* The task
Rewrite everything from the line containing "Task: Select the" down through the end of the records, replacing "tab" with "panel" and leaving all else unchanged. Leave the pictures out of your answer.

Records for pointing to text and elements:
_ _ _ _

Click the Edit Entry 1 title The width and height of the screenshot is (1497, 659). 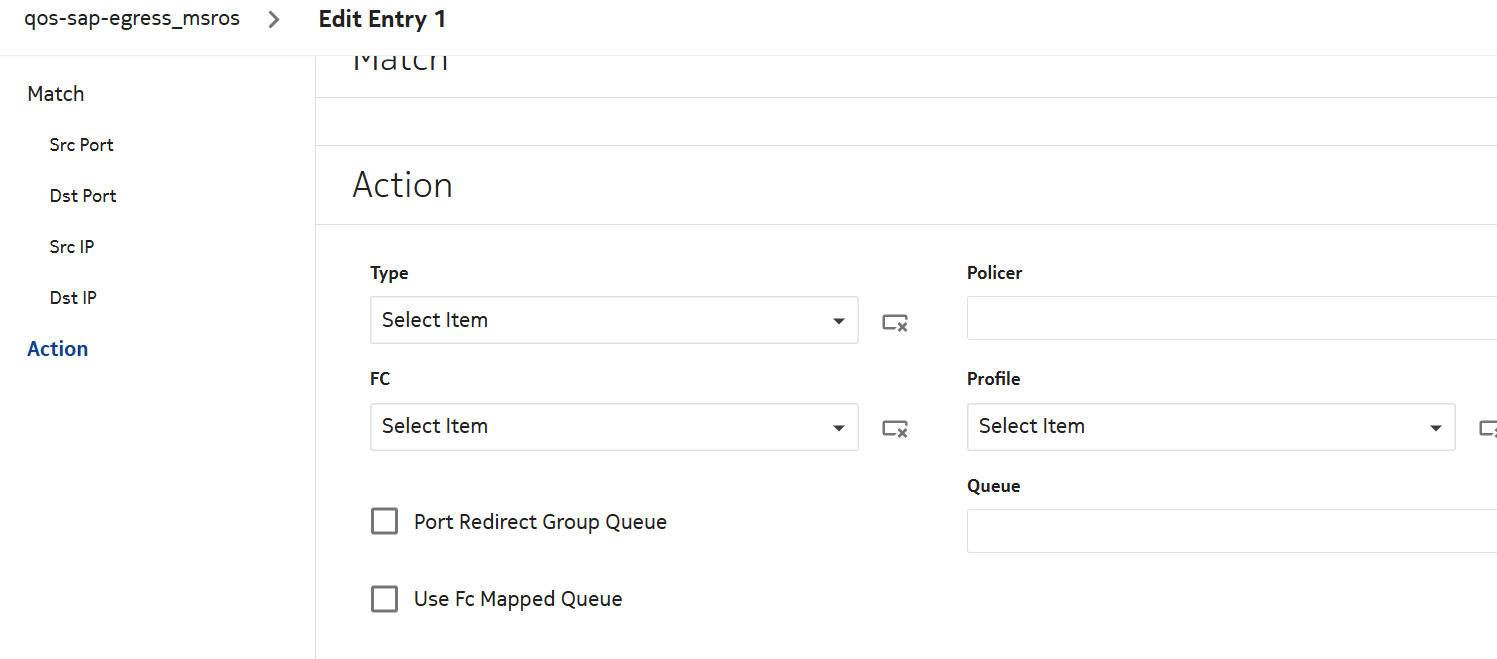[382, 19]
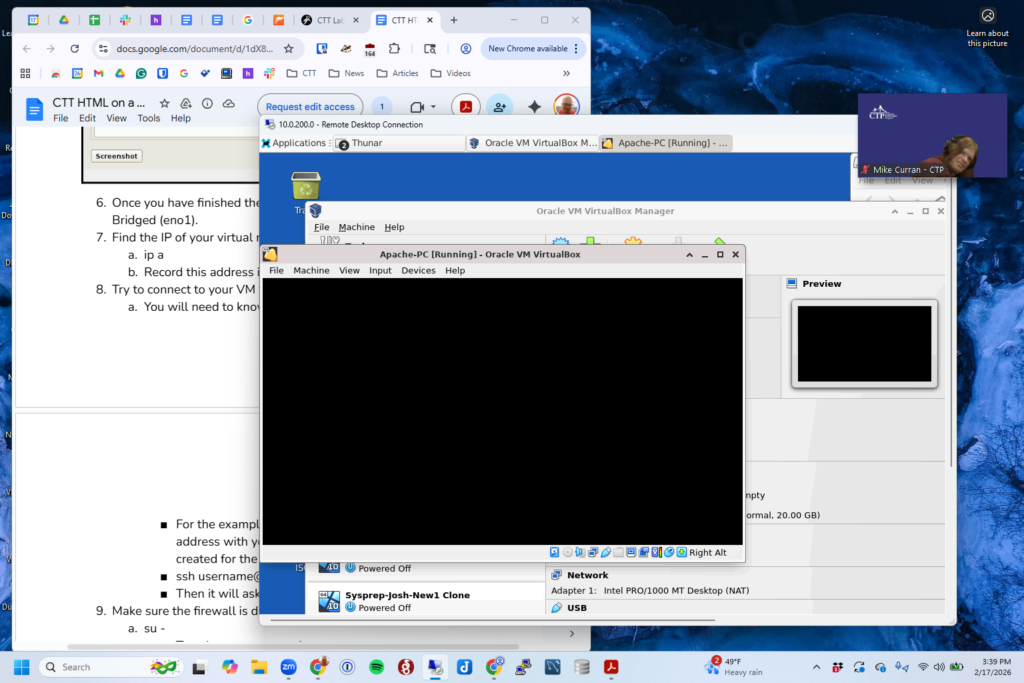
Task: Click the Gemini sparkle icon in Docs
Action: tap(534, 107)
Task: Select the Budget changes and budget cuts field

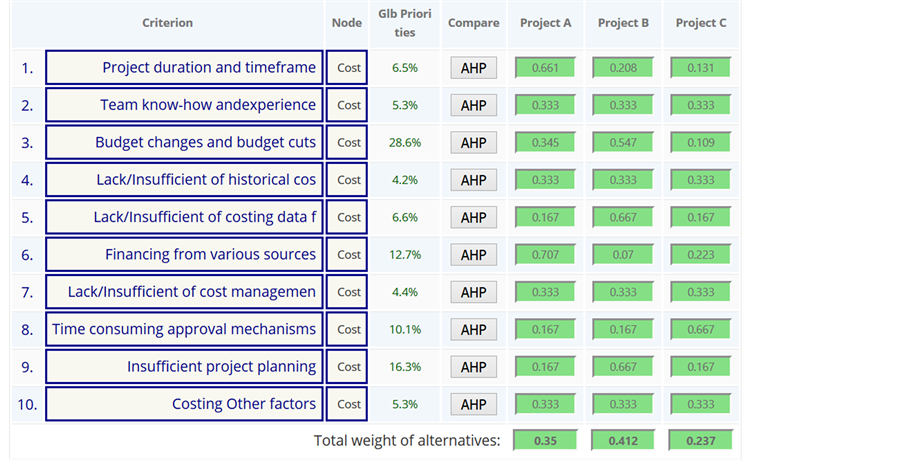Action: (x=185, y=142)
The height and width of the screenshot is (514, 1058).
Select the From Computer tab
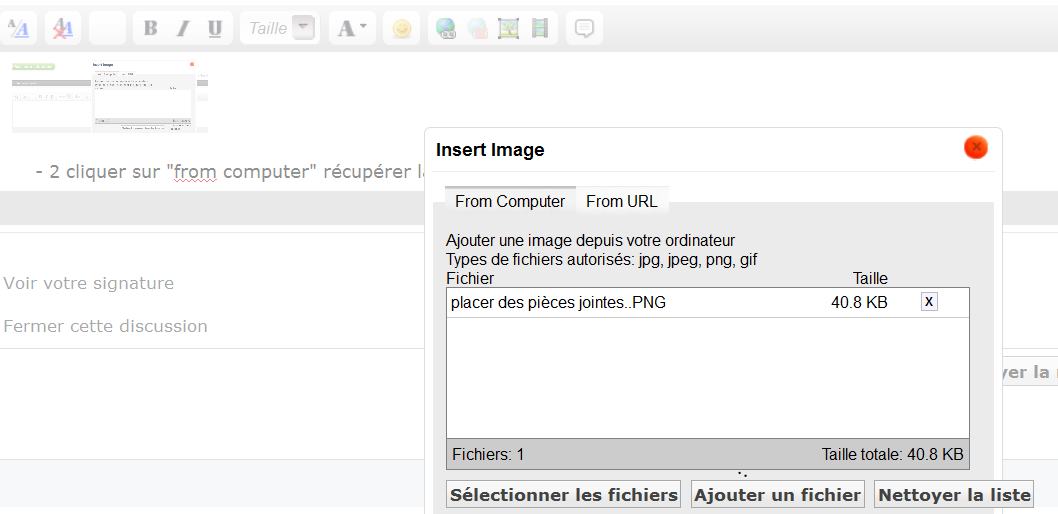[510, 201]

_ _ _ _

* Result of the exercise
Task: Select the Budget changes and budget cuts field

Action: (x=185, y=142)
The height and width of the screenshot is (514, 1058).
Select the From Computer panel
[510, 201]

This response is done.